La Piazza

       Anyone visiting Italy will eventually enter upon something called a piazza. The piazza is considered to be the heart and soul of the town, a kind of outside home with which many Italians identify and which seemingly turns individual families into one large extended family. It is a public square surrounded by buildings and possibly some shops and a church. It’s where your Italian cugini will take you for una passeggiata (a stroll) when you’re visiting.
       It is virtually impossible to visit Italy without spending at least some time in a piazza somewhere in the country. The Italian piazzas exist in practically every town and village across the land. Some towns or cities have several piazzas depending on their size.
        At daybreak, in Italy, the piazza slowly comes to life and becomes a theatrical stage where one can watch everyday happenings and get an authentic flavor of Italian life. Children run and play, men play cards, some discuss politics, a teenager races by on a loud buzzing motorino and friends call and wave to one another across the expanse: All this and more is happening at the same time. 
       The piazza may have a bar or café with tables outside where one can enjoy a cup of coffee while observing humanity in action. One of the joys of touring Italy is the prospect of passing the time of day in a piazza just sitting around facendo niente, which means, “doing nothing.” It is a comfort zone, where young people go to see and be seen and where scheming lovers arrange accidental meetings. 
       In the piazza, the pastime of “people-watching” has proven to be an interesting form of entertainment, but the intrigue comes, not so much from watching the passers-by, but from watching the watchers. An amusing scenario describes a young man, whose head turns slowly as though on a swivel as he follows the movements of a beautiful girl walking from one end of the piazza to the other until she is out of sight and he whispers to himself, “Magari,” meaning “I wish.”
Piazza San Marco, 2001
       Many piazzas are famous for certain events at certain times of the year such as concerts or horse races complete with costumes and pageantry (usually during tourist season) and some become outdoor markets, selling fresh produce, fish and other foods on certain days of the week. Even those who have never been to Italy have heard of a piazza such as San Pietro in Rome or San Marco in Venice. Over centuries, the piazzas have developed character through their history. If they could only speak, they would reveal many stories, personal and public, joyful and tragic.

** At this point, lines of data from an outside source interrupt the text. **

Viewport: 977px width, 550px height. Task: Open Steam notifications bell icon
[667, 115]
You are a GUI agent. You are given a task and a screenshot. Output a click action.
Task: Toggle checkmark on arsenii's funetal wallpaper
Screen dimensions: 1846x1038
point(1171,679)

        Michelangelo, for example, was said to have killed a man in a duel in a Roman piazza. In the Piazza della Signoria in 15th century Florence, the heretic priest, Savonarola was hanged just before two of his followers were burned alive. During World War II, the blood of many partisans was spilled upon the ground of many piazzas in the fight against the Nazi-Fascist machine. Yet, the piazza is also a place of joy to honor a town’s patron saint or to celebrate civic or religious holidays or to enjoy the public showing of a recent film. The piazza has had its place in fiction as well, having been the setting for a countless number of stories and films.
       The piazza has sometimes been ignored or taken for granted, yet it has become a national institution, derived from a simple idea of setting aside a parcel of land in the city’s design. By its very nature, this parcel of land speaks of Italian culture which in effect draws people together to create an ambience of familiarity where life’s daily drama unfolds.